Naomi, que também escreve o Blog Fome de Entender, entende este projeto tácito como algo que transcende os anos sem prejuízo ao seu cerne, “séculos passaram e o mundo mudou radicalmente mas esta práxis apenas se transformou, afinal, seguimos violentando as pessoas nativas e o território, mantendo-os subnutridos para alimentar um sistema global cujo apetite só cresce. Exemplo nítido são os recordes de exportação das safras agrícolas que crescem na mesma dimensão do número de pessoas brasileiras em situação de fome: teoricamente podemos entender este projeto contínuo a partir de autores como Fernando Coronil, que teoriza sobre o lugar subalternizado de “exportadores de natureza” que países do sul global têm. Já é nosso velho conhecido o entendimento de que, por tudo isso, a fome não é produto da escassez de alimentos (como o foi em períodos anteriores, quando a fome era fruto direto de grandes secas, guerras ou situações similares) mas, sim, deste projeto político tão enraizado no país, como defendia há quase 100 anos Josué de Castro, geógrafo expoente do pensamento social sobre a fome no Brasil”, disserta a antropóloga.

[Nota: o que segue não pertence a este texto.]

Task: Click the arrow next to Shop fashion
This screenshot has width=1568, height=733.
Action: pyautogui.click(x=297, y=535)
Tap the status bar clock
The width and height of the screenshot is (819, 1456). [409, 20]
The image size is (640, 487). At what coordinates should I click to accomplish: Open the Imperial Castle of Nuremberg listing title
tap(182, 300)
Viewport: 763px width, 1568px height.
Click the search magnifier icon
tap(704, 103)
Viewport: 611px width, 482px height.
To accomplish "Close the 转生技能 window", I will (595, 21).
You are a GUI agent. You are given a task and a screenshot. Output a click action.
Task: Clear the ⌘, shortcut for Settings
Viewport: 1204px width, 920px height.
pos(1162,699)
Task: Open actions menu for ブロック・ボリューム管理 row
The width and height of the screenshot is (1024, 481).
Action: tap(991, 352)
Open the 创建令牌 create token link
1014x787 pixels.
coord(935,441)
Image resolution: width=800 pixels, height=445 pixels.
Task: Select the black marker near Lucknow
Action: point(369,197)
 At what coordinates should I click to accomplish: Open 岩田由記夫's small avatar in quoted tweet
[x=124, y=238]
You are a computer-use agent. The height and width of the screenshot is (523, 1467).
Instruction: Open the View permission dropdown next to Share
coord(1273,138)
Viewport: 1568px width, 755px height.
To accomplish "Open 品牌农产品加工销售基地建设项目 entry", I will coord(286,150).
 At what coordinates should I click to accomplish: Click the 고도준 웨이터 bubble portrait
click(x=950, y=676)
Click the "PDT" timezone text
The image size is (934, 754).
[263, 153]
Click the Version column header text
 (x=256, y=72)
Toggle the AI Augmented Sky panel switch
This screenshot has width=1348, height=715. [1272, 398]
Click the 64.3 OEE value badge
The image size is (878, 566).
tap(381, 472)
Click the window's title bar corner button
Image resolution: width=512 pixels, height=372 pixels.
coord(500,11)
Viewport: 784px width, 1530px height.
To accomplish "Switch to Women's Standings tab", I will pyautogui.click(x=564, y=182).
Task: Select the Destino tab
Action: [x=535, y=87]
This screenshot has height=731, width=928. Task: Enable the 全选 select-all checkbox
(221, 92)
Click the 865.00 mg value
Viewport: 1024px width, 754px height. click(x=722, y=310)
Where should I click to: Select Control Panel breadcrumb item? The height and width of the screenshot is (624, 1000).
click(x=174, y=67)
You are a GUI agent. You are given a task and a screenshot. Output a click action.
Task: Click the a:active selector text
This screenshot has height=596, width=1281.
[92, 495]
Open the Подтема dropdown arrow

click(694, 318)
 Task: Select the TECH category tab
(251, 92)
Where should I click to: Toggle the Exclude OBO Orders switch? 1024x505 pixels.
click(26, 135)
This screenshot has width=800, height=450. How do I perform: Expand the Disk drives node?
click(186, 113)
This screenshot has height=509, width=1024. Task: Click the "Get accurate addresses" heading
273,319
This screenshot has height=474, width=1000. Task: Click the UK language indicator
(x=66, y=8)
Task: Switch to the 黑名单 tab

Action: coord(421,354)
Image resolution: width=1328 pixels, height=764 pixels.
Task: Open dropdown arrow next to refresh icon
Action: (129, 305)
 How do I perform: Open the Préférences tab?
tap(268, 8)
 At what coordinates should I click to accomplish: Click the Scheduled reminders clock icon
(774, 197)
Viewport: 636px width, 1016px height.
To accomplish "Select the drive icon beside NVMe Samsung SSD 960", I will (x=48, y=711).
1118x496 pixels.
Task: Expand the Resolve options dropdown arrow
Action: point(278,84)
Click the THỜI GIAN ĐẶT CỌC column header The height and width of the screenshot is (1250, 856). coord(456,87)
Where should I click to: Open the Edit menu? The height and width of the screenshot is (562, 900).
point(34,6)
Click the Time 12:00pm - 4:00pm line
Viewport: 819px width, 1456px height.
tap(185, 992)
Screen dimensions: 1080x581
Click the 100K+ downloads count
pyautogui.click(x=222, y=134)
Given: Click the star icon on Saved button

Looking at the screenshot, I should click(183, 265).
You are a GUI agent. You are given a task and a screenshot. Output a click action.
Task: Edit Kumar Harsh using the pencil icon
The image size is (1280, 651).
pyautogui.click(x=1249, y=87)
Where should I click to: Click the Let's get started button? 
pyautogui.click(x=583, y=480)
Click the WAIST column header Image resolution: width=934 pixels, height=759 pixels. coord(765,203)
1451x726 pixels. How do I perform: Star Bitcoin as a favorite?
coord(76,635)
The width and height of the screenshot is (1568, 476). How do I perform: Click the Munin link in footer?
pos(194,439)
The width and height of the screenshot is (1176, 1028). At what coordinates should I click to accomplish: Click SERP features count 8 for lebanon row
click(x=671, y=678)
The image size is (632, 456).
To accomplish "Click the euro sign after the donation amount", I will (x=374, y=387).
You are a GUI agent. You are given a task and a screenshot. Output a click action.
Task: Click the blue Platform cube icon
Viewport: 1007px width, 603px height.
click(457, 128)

É necessário pensar a fome no Brasil não como caso fortuito e contingente: a fome no Brasil é o custo necessário à alimentação do sistema exploratório vigente. A população, seja a vilipendiada originária, a negra oriunda da diáspora, ou a que aqui se formou mediante as intercorrências entre europeus e as duas últimas, serviu sempre e unicamente, como o braço necessário para o êxito do projeto dominante de poucos sobre muitos. Portanto, o plano agrícola do Brasil jamais foi contestado e segue, assim como aquele esquadrinhado pelos portugueses, produzindo fome à medida que progride. Assumindo este prisma, fica fácil observar a necessidade de um esforço contínuo da mídia e lobbies de interesse que nos façam entender o “agro”, como necessário, motivo de orgulho e até “força motriz” do país, apesar de tais afirmações não serem verdadeiras. Nunca foi sobre alimentação, mas sim, dominação de corpos, mentes e lucros de poucos.

“Na mesma medida que podemos afirmar que a fome é um projeto político, temos que seu combate também deve advir de um projeto político”, adverte a antropóloga. “Se a fome começa na má divisão do território, seu combate deveria ter início em uma reforma agrária e agroalimentar que tivesse como prioridade a produção de alimentos e não de commodities para a exportação, na mesma medida em que deveria ser ancorada em políticas públicas de saneamento básico e acesso à água potável, de distribuição de renda, acesso à moradia, educação e empregos dignos. Infelizmente a história recente do Brasil nos mostra que os interesses daqueles que têm dominado o cenário político se afastam dessa perspectiva de construção de soberania agroalimentar e dignidade às pessoas brasileiras, se a diminuição da fome nos primeiros anos da década de 2000 advieram de múltiplas políticas públicas, o retorno aos sinistros números de insegurança alimentar igualmente advêm do desmonte destes projetos nos últimos 5 ou 6 anos”, conclui Naomi.

Portanto, hoje, domingo, Dia Mundial da Alimentação é a ocasião perfeita para se refletir sobre a propaganda e os rumos tomados pelos mandatários brasileiros e suas “elites” nos últimos anos. Em contraste com a maior diminuição de desigualdade da história do país, estão as políticas que aprofundaram a miséria, que os números não deixam mentir, executadas pelo governo nos últimos anos. Em vista disso, é nosso dever cívico, moral e necessário , escrutinar o projeto a que estamos submetidos nos últimos 500 anos e que a administração atual só fez reforçar e ratificar.

Em duas semanas podemos tomar o primeiro passo em outra direção. O dia 30 há de marcar uma nova era de independência.